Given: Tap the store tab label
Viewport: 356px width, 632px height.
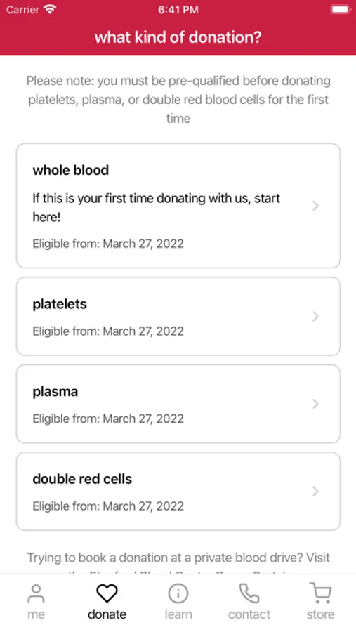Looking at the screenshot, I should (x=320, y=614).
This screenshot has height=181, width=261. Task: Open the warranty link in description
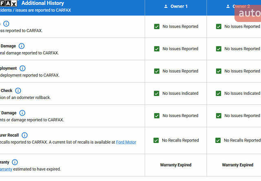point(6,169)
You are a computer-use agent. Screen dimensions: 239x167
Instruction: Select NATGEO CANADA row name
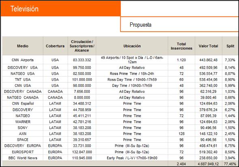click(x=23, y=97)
————————
Repeat the records above word for word, apart from the pictures.

Given: Tap the store tab label
Viewport: 356px width, 632px height.
Looking at the screenshot, I should (x=320, y=614).
This screenshot has height=181, width=261. Task: Open the warranty link in description
point(6,169)
You are a computer-use agent. Screen dimensions: 239x167
Instruction: Select NATGEO CANADA row name
click(x=23, y=97)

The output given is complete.